糸魚川市役所のわきにある天津神社・奴奈川神社

 大国主と奴奈川姫のあいだに生まれたのが御穂須々美命(みほすすみのみこと)で、その名から「美保」の地名ができた。御穂須々美命は建御名方(たけみなかた)神となり、「国譲り」の際、大和を代表する建御雷(たけみかづち)神との相撲に敗れて母のいる越の国に逃げ、姫川沿いに南に下り、諏訪にたどりついたところで降参した。大和勢力は「そこから一步も動くな」と言って引きあげていった。建御名方は諏訪大社の祭神になった。
 長距離恋愛でむすばれて、大国主命の正妻の須勢理(すせり)姫にやきもちをやかせたカップルだったが、幸せはつづかなかった。関係はこじれて姫は故郷に逃げ帰る。姫川の支流の根知谷に身をひそめたが、追っ手の放った火におそわれた、あるいは自害した、と伝えられている。

東西の水の味

 奴奈川姫伝説がつたわる新潟県西部の姫川は、日本列島の東西をわけるフォッサマグナ西端の糸魚川−静岡構造線に沿ってながれている。フォッサマグナは日本列島が大陸からはなれたときにできた東西の裂け目で、海底だった部分に土砂が堆積し、マグマが上昇して、富士山や八ヶ岳などの火山が誕生した。姫川周辺はヒスイ産地としても知られている。
 出雲とフォッサマグナとヒスイのつながりを知りたくて、2025年11月、糸魚川市をたずねた。

根知川の上流には雨飾山がそびえる

 糸魚川市街から姫川を6キロさかのぼった支流の根知川の谷は、大国主のもとからにげてきた奴奈川姫がかくれすんだ谷だ。その川の右岸の「フォッサマグナパーク」には、糸魚川−静岡構造線の断層が露出している。

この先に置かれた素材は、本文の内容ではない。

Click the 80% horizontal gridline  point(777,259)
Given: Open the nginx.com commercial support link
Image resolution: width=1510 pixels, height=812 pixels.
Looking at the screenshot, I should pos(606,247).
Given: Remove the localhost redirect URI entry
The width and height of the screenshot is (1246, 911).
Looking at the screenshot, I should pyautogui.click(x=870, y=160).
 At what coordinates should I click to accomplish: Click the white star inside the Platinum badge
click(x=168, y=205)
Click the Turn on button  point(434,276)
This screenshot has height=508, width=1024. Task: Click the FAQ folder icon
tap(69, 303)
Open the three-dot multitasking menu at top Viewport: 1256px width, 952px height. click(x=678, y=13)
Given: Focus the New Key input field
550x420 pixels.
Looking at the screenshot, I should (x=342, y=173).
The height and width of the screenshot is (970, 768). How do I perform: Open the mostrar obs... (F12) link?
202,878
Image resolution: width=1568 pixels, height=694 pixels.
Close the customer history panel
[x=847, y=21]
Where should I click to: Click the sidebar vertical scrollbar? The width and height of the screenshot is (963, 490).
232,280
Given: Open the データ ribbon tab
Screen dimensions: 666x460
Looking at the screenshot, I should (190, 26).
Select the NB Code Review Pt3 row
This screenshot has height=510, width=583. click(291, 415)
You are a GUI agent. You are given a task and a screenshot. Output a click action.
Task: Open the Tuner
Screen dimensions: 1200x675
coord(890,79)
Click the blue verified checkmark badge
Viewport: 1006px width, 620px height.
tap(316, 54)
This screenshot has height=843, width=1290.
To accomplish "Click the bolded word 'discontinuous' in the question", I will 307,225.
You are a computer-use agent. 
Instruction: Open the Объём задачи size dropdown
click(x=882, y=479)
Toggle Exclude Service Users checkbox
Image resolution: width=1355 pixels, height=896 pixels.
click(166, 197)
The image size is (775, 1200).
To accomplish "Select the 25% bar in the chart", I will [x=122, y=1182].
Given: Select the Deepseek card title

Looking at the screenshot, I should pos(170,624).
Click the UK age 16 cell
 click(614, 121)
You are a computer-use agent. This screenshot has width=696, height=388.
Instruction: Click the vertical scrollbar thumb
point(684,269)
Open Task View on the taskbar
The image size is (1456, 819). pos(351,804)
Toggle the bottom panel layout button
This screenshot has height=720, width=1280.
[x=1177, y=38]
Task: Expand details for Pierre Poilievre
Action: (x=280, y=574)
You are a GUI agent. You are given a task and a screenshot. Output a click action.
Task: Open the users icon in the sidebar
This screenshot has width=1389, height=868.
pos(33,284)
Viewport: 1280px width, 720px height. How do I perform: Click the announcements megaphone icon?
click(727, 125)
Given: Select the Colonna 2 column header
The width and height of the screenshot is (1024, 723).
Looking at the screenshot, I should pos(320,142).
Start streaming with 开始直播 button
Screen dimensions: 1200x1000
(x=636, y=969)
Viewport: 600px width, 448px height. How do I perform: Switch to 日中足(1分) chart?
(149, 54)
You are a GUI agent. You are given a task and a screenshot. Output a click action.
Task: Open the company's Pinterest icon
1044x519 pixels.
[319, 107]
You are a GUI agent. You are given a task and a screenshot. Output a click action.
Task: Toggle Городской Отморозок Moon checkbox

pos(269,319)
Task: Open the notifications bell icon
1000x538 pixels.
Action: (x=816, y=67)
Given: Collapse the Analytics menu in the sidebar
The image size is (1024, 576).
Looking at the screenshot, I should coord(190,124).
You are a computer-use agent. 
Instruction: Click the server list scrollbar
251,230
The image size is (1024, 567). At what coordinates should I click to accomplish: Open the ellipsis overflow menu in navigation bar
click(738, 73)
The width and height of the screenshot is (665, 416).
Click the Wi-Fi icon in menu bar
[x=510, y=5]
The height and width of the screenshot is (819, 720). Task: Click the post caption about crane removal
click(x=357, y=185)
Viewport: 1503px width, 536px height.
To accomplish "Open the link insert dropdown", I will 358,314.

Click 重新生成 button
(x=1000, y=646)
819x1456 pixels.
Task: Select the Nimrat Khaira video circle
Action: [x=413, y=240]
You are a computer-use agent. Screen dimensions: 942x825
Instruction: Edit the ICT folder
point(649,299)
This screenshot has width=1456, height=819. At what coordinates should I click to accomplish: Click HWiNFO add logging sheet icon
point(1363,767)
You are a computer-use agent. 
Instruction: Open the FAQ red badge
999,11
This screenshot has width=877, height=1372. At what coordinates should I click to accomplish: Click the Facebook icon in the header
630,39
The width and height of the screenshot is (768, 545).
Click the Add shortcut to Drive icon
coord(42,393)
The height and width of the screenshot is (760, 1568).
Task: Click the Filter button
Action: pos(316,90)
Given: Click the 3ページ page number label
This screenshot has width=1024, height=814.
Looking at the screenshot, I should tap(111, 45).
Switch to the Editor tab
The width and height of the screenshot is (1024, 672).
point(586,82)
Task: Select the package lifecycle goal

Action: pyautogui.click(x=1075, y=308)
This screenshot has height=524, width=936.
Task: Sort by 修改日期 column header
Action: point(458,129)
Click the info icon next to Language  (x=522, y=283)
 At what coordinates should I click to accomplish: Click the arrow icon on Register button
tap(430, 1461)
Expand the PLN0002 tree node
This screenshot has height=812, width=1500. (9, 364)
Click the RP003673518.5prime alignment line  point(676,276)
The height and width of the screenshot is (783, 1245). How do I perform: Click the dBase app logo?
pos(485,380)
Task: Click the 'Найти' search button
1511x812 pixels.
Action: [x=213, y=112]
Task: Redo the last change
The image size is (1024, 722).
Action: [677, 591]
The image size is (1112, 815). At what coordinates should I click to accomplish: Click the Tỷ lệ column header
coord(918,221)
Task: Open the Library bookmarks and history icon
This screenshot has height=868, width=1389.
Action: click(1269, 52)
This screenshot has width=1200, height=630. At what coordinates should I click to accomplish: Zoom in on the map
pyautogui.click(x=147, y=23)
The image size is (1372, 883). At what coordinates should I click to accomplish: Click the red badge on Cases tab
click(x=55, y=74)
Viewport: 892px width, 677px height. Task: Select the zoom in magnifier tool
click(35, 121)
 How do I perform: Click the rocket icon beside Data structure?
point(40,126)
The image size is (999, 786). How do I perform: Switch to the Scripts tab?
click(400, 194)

 断層破砕帯を境として、東西の色が異なる。西側はユーラシアプレートで2億7000年前の地層であり、東側は北アメリカプレートで、海底の堆積層がもりあがった1600万年前の地層だ。

枕状溶岩

 構造線の断層は根知川の対岸につづき、まさにその断層の真上に渡辺酒造店の「豊穣蔵」がたつ。「男山」(北海道の「男山」とは異なる)という酒をつくっている。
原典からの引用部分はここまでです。